TO DO: Find the word "will" in the data, then copy each line where it is found.

(Stored data entries)
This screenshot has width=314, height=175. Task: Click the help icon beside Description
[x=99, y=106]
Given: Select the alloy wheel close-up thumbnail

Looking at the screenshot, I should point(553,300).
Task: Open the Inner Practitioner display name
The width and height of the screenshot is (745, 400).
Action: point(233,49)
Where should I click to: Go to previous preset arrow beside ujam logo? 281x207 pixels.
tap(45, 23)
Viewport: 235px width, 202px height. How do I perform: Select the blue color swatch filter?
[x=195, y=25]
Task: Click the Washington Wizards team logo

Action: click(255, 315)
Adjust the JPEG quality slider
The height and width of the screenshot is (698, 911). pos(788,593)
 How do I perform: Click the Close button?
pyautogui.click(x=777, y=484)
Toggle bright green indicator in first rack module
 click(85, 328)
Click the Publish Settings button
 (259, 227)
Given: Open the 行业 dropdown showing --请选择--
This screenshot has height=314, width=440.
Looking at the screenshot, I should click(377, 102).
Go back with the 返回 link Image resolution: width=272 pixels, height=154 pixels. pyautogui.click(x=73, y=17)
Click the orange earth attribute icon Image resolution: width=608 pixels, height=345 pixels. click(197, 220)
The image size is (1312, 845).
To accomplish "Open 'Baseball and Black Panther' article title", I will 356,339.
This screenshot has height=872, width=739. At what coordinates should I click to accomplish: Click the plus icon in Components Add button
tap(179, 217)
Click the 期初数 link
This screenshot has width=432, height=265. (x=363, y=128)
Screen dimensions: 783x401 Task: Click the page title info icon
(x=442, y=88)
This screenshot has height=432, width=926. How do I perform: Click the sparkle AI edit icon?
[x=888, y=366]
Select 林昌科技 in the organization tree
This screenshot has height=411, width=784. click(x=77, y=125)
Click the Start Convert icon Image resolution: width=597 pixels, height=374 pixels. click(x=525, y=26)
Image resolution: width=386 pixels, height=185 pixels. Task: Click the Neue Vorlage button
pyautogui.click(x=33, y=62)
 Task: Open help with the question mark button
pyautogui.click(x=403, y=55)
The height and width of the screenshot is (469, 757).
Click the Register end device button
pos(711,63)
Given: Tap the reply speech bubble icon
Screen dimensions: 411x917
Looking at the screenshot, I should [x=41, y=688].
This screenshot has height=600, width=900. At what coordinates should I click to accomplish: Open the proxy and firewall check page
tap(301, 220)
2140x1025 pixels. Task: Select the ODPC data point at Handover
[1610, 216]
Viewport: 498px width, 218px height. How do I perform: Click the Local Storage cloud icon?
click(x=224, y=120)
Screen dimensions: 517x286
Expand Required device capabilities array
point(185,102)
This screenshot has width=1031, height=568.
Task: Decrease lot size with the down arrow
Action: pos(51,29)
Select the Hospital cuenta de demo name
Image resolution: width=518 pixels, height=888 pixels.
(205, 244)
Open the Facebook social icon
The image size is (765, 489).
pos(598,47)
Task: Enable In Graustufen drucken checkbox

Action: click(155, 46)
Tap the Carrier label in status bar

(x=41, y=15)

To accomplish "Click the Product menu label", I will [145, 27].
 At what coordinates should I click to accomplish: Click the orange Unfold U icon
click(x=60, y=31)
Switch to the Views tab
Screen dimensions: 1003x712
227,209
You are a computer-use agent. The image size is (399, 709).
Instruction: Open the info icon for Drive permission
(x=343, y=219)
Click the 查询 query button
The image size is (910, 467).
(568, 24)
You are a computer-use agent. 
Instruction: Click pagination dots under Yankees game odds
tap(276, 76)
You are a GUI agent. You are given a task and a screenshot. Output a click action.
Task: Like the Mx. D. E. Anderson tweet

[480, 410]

SOLVED PROBLEM:
To accomplish "Open 'Baseball and Black Panther' article title", I will 356,339.
To accomplish "Click the Product menu label", I will [145, 27].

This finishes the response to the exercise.